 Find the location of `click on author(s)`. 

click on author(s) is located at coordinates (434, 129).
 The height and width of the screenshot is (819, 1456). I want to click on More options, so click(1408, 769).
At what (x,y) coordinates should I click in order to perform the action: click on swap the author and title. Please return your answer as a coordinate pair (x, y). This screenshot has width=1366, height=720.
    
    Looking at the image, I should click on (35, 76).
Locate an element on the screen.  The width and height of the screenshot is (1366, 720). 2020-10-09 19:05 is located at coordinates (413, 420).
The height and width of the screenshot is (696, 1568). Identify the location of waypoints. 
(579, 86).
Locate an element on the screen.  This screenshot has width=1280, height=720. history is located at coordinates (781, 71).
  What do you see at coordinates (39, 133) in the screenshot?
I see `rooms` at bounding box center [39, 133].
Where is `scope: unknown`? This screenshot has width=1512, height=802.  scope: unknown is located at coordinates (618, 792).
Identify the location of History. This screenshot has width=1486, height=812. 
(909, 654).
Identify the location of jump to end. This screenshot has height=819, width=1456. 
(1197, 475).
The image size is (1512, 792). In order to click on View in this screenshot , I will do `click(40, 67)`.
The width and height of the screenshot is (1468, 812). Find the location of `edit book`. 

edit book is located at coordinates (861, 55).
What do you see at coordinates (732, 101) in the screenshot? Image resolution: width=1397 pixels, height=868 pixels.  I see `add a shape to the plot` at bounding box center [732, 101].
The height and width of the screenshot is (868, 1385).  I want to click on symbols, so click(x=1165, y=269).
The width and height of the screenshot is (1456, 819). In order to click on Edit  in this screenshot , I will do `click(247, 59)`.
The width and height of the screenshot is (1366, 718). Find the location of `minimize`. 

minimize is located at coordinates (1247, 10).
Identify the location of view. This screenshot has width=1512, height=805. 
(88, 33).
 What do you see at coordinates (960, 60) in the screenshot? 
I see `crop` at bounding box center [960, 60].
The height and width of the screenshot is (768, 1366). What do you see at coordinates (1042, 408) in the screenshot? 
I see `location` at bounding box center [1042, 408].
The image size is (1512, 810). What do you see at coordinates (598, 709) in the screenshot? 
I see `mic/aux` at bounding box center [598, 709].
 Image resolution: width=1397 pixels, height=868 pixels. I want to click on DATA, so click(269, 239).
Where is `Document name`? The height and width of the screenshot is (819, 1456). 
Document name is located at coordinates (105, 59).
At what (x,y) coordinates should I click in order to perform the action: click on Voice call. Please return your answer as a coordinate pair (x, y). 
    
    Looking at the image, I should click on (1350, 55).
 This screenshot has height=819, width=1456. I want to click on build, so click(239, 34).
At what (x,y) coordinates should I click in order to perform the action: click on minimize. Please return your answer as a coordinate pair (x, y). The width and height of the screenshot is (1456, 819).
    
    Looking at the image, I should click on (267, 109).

═══

» **To do**
Put the items above into a two-column Markdown table headed "Row" and "Item line." Give each nonblank line its own numbered row.

» **Reply to the task**
| Row | Item line |
|---|---|
| 1 |  Find the location of `click on author(s)`.  |
| 2 | click on author(s) is located at coordinates (434, 129). |
| 3 |  The height and width of the screenshot is (819, 1456). I want to click on More options, so click(1408, 769). |
| 4 | At what (x,y) coordinates should I click in order to perform the action: click on swap the author and title. Please return your answer as a coordinate pair (x, y). This screenshot has width=1366, height=720. |
| 5 |     Looking at the image, I should click on (35, 76). |
| 6 | Locate an element on the screen.  The width and height of the screenshot is (1366, 720). 2020-10-09 19:05 is located at coordinates (413, 420). |
| 7 | The height and width of the screenshot is (696, 1568). Identify the location of waypoints.  |
| 8 | (579, 86). |
| 9 | Locate an element on the screen.  This screenshot has width=1280, height=720. history is located at coordinates (781, 71). |
| 10 |   What do you see at coordinates (39, 133) in the screenshot? |
| 11 | I see `rooms` at bounding box center [39, 133]. |
| 12 | Where is `scope: unknown`? This screenshot has width=1512, height=802.  scope: unknown is located at coordinates (618, 792). |
| 13 | Identify the location of History. This screenshot has width=1486, height=812.  |
| 14 | (909, 654). |
| 15 | Identify the location of jump to end. This screenshot has height=819, width=1456.  |
| 16 | (1197, 475). |
| 17 | The image size is (1512, 792). In order to click on View in this screenshot , I will do `click(40, 67)`. |
| 18 | The width and height of the screenshot is (1468, 812). Find the location of `edit book`.  |
| 19 | edit book is located at coordinates (861, 55). |
| 20 | What do you see at coordinates (732, 101) in the screenshot? Image resolution: width=1397 pixels, height=868 pixels.  I see `add a shape to the plot` at bounding box center [732, 101]. |
| 21 | The height and width of the screenshot is (868, 1385).  I want to click on symbols, so click(x=1165, y=269). |
| 22 | The width and height of the screenshot is (1456, 819). In order to click on Edit  in this screenshot , I will do `click(247, 59)`. |
| 23 | The width and height of the screenshot is (1366, 718). Find the location of `minimize`.  |
| 24 | minimize is located at coordinates (1247, 10). |
| 25 | Identify the location of view. This screenshot has width=1512, height=805.  |
| 26 | (88, 33). |
| 27 |  What do you see at coordinates (960, 60) in the screenshot?  |
| 28 | I see `crop` at bounding box center [960, 60]. |
| 29 | The height and width of the screenshot is (768, 1366). What do you see at coordinates (1042, 408) in the screenshot?  |
| 30 | I see `location` at bounding box center [1042, 408]. |
| 31 | The image size is (1512, 810). What do you see at coordinates (598, 709) in the screenshot?  |
| 32 | I see `mic/aux` at bounding box center [598, 709]. |
| 33 |  Image resolution: width=1397 pixels, height=868 pixels. I want to click on DATA, so click(269, 239). |
| 34 | Where is `Document name`? The height and width of the screenshot is (819, 1456).  |
| 35 | Document name is located at coordinates (105, 59). |
| 36 | At what (x,y) coordinates should I click in order to perform the action: click on Voice call. Please return your answer as a coordinate pair (x, y).  |
| 37 |     Looking at the image, I should click on (1350, 55). |
| 38 |  This screenshot has height=819, width=1456. I want to click on build, so click(239, 34). |
| 39 | At what (x,y) coordinates should I click in order to perform the action: click on minimize. Please return your answer as a coordinate pair (x, y). The width and height of the screenshot is (1456, 819). |
| 40 |     Looking at the image, I should click on (267, 109). |